= Beginning of Section =
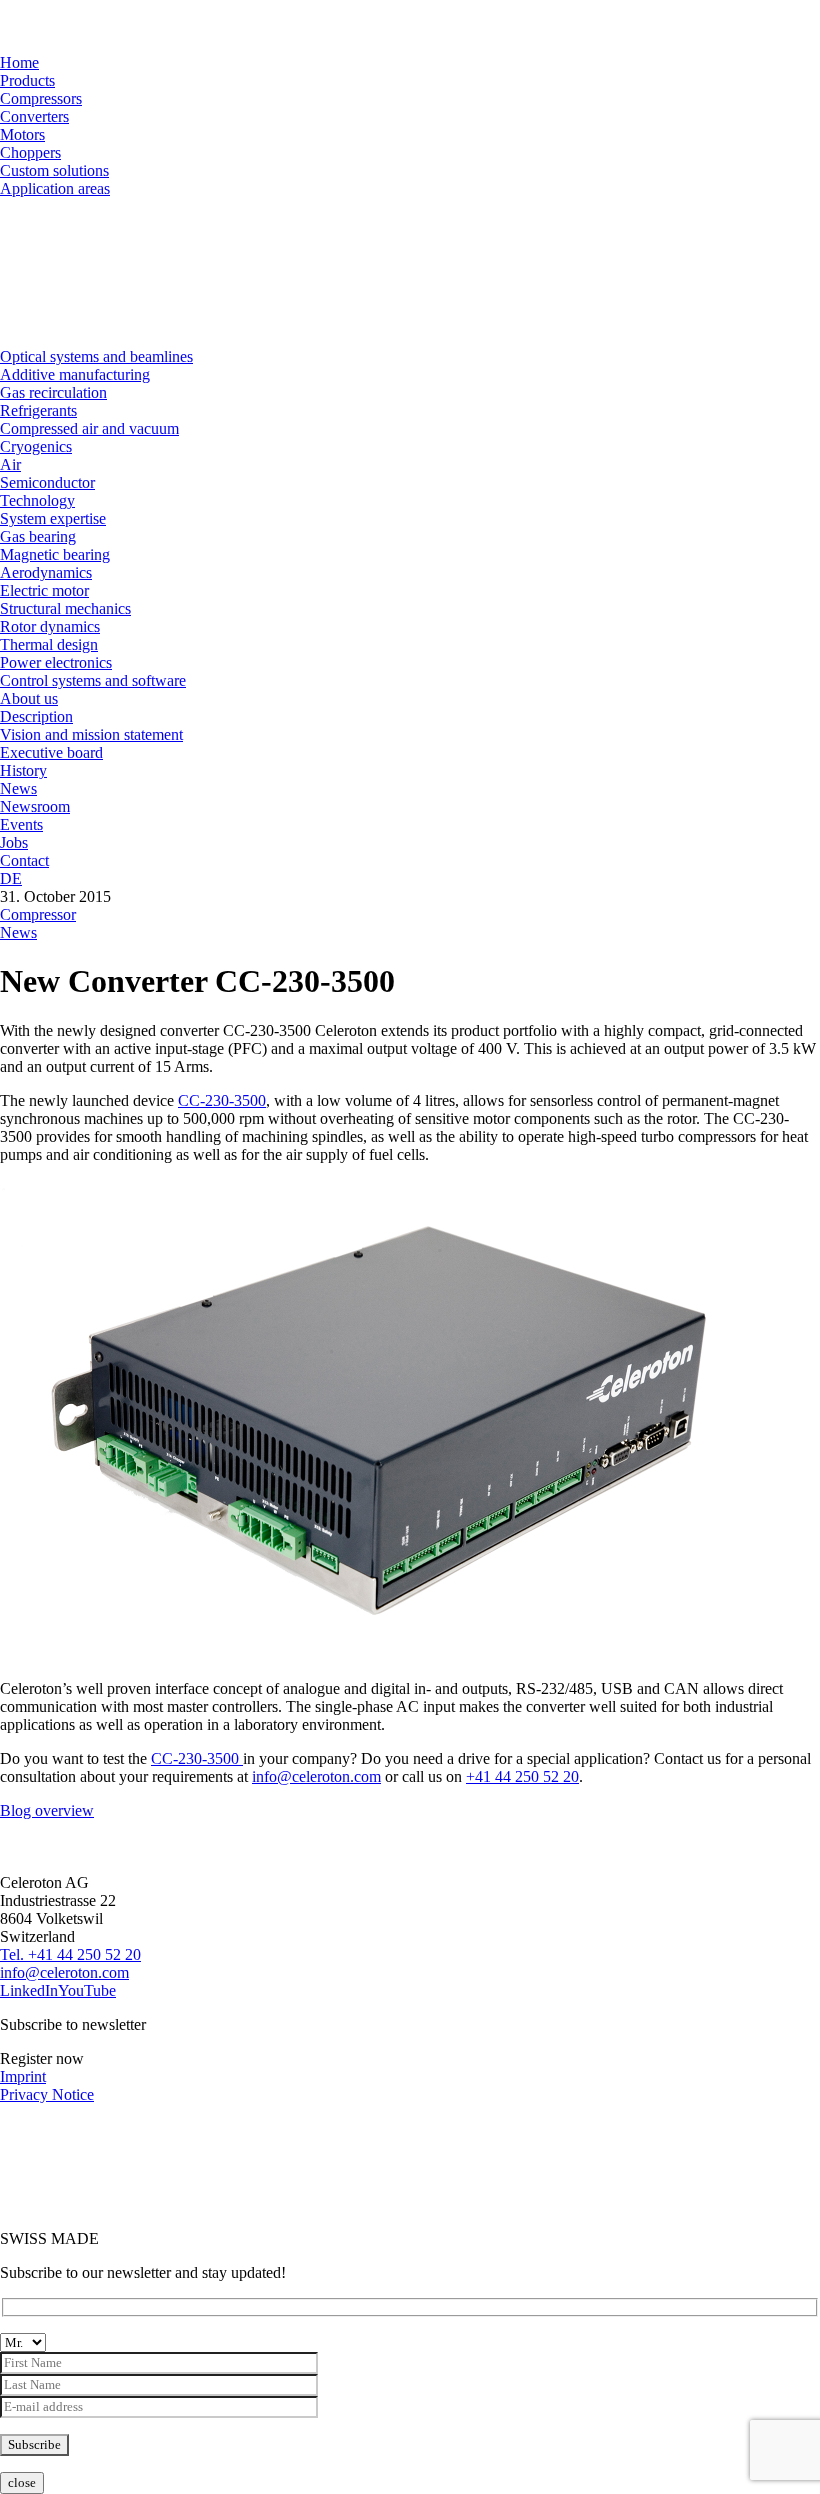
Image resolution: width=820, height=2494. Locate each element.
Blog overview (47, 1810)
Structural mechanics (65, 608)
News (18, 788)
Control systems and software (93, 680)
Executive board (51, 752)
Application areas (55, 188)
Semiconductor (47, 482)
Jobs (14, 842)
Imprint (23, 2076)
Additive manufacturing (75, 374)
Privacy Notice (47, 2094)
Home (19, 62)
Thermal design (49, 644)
= End of Section =
= Beginning of Section =
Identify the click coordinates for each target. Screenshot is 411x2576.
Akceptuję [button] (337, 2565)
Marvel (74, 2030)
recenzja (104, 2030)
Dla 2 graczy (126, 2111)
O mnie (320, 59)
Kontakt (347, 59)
= End of Section =
→ **HOW TO COMPLETE THIS TASK**:
With the line that has "Image resolution: width=820, height=2494." as the first and the line that has "Thermal design (49, 644)" as the last, repeat exactly that run of lines above and no more.

→ **EXERCISE SOLUTION**:
Image resolution: width=820, height=2494. Locate each element.
Blog overview (47, 1810)
Structural mechanics (65, 608)
News (18, 788)
Control systems and software (93, 680)
Executive board (51, 752)
Application areas (55, 188)
Semiconductor (47, 482)
Jobs (14, 842)
Imprint (23, 2076)
Additive manufacturing (75, 374)
Privacy Notice (47, 2094)
Home (19, 62)
Thermal design (49, 644)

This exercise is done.